By Natalie Chiwomadzi and Tendai Sahondo

HARARE could soon dry as the crippling water crisis in the city has reached alarming levels.

Addressing a press conference today, chairperson of the environment management committee Kudzai Kadzombe said the council is now dispensing 300 million litres against a demand of 1200 million litres a day.

“Our water demand stands at nearly 1200 million litres a day against a combined design capacity of not more than 710 million litres a day.

“We are however not able to produce water equivalent to our design capacity. We are managing an average 300 million litres a day hardly enough water to satisfy growing demand,” she said.

Kadzombe said the long-lasting solution to the city’s water crisis is hinged on the construction of new water sources such as Kunzvi, Musami and abstraction of water from Mazowe dam.

“In the absence of these facilities, our fears are that Harare may soon dry up. We are aware that because we are in drought season- even the boreholes that we are drilling may soon dry up as well because the water table is now stressed,” she added.

Harare City Council says requires an excess of RTGs$35 million every month to treat water against monthly revenue collections amounting to only RTGs$15 million.

“We now require in excess of RTGs35 million every month to treat water against a global revenue collection averaging RTGs15 million.

“In short our collections are not anywhere near levels to satisfy our water treatment bill.
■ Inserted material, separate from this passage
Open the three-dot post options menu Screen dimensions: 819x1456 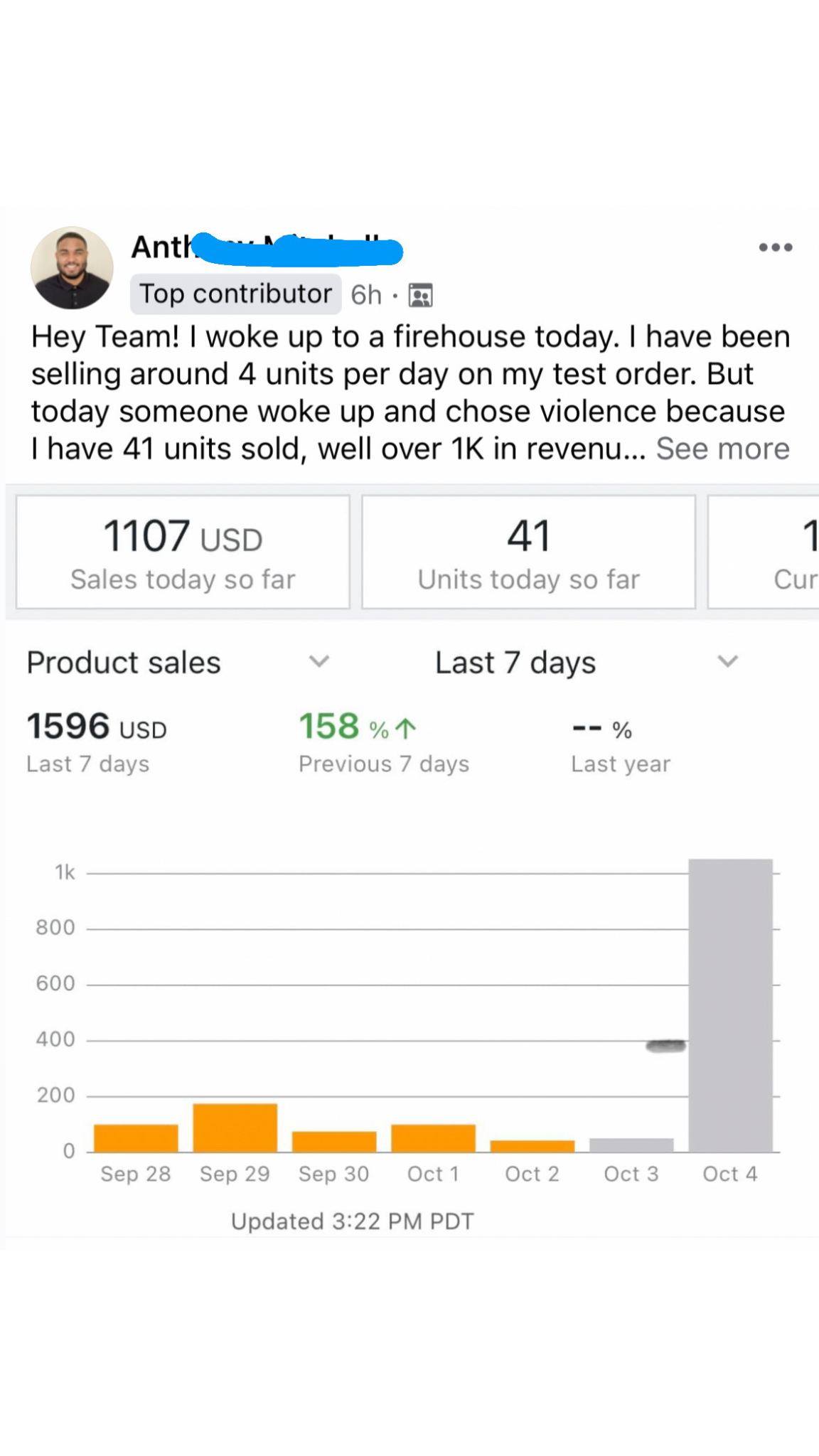(x=775, y=247)
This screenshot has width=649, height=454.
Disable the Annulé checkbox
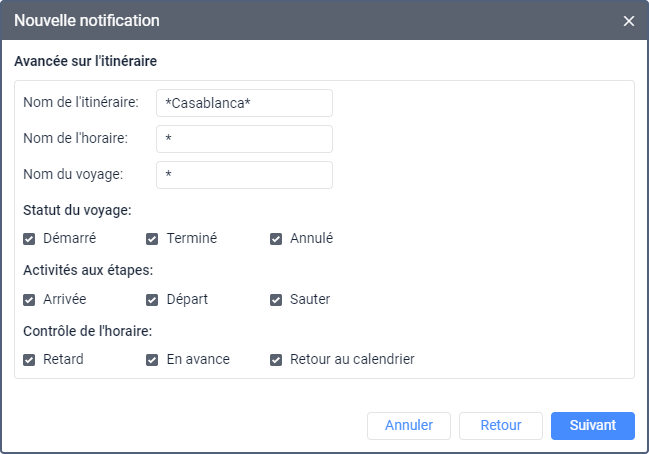(x=276, y=239)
Our various customers owe the city nearly RTGs1 billion,” she said.

The chairperson also revealed that the available sources of water are heavily polluted which becomes an expense in treatment.
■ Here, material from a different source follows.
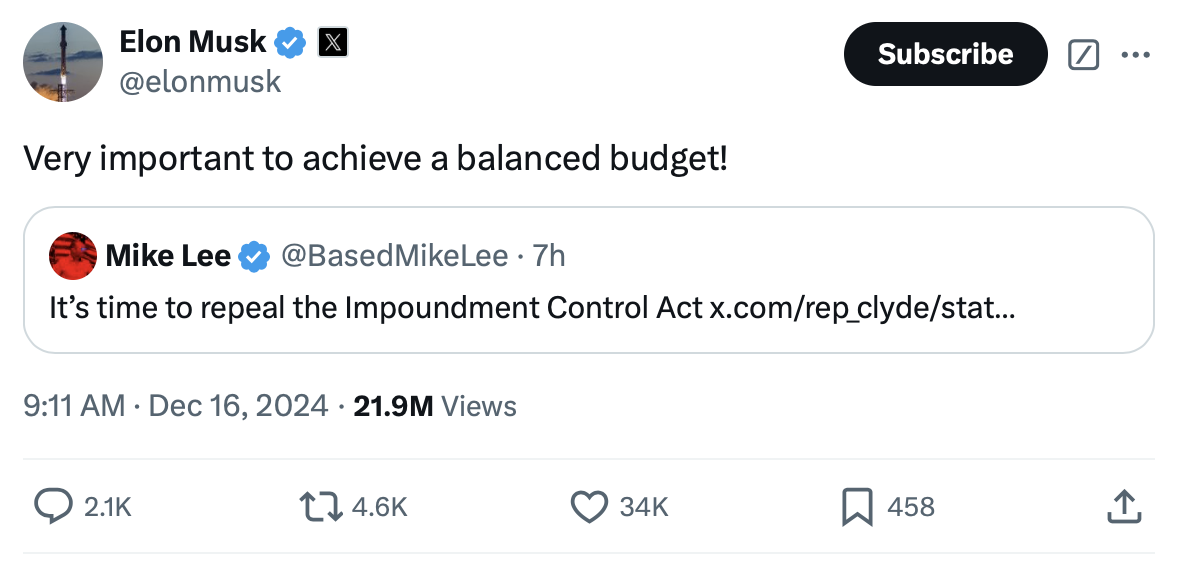Click the Elon Musk display name

click(x=192, y=42)
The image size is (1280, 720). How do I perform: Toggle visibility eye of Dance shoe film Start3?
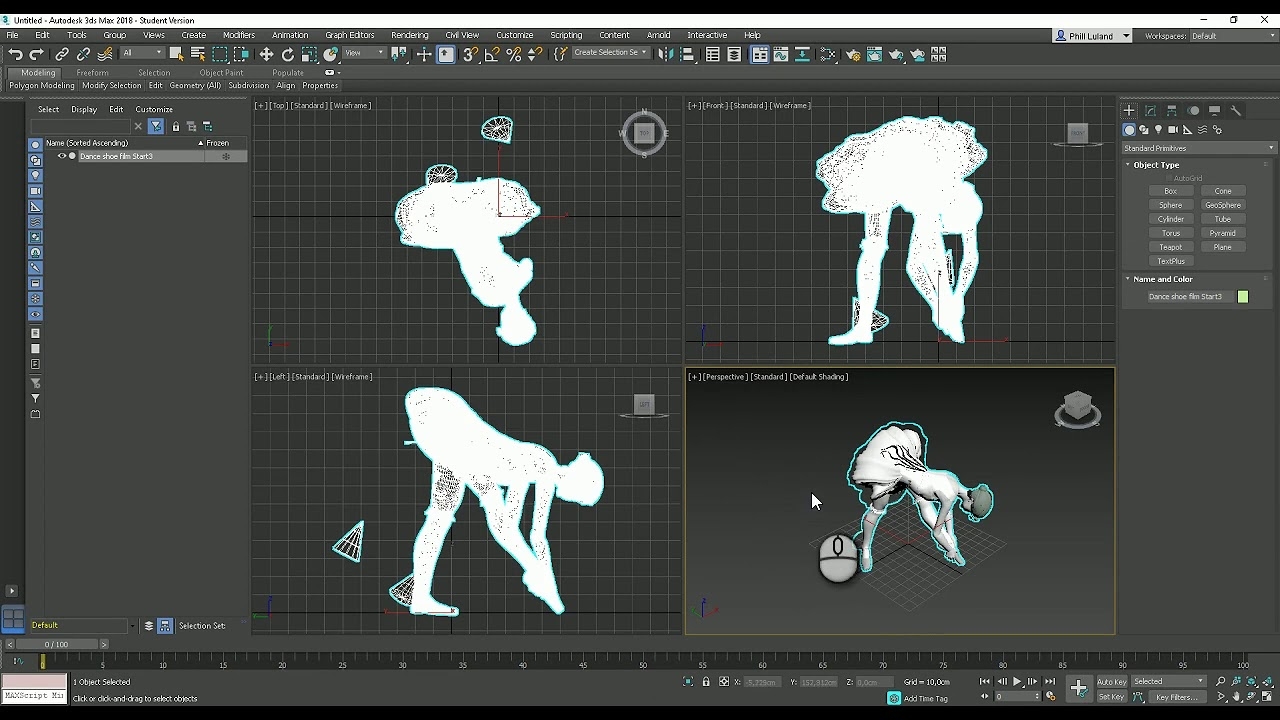click(x=62, y=156)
“The cost of water treatment chemicals has also increased by a factor of more than 10 since all the chemicals we use are either 100% imports or have major forex components,” she added.

Kadzombe said the city is currently carrying out tests with local companies for a new water chemical which can replace three chemicals currently being used.

“This can cut our current bill by third and this will improve our yield per day as it will also deal with odour, algae and kill bacteria, making more water available to our residents,” she said.

Harare City Council also revealed that the preliminary indicators show that the new chemical, chlorine dioxide will restore confidence in tap water through improved quality of the distributed product.

“We are however not limiting our scope to chlorine dioxide and we are also trying other alternatives,” she added.

Meanwhile, water levels in dams like Manyame, Chivero and Harava are receding at alarming levels forcing the council to take action.

“Council is not folding arms. We have engaged Government to declare the water crisis an emergency so that funding partners can come on board and help invest in the water sector.

“We are also working with DDF to drill boreholes in Glenview,” said Kadzombe.

Kadzombe also added that the council procured fourteen 5000 litre bowsers that are still under fabrication in Harare, expected to be deployed in the next two weeks.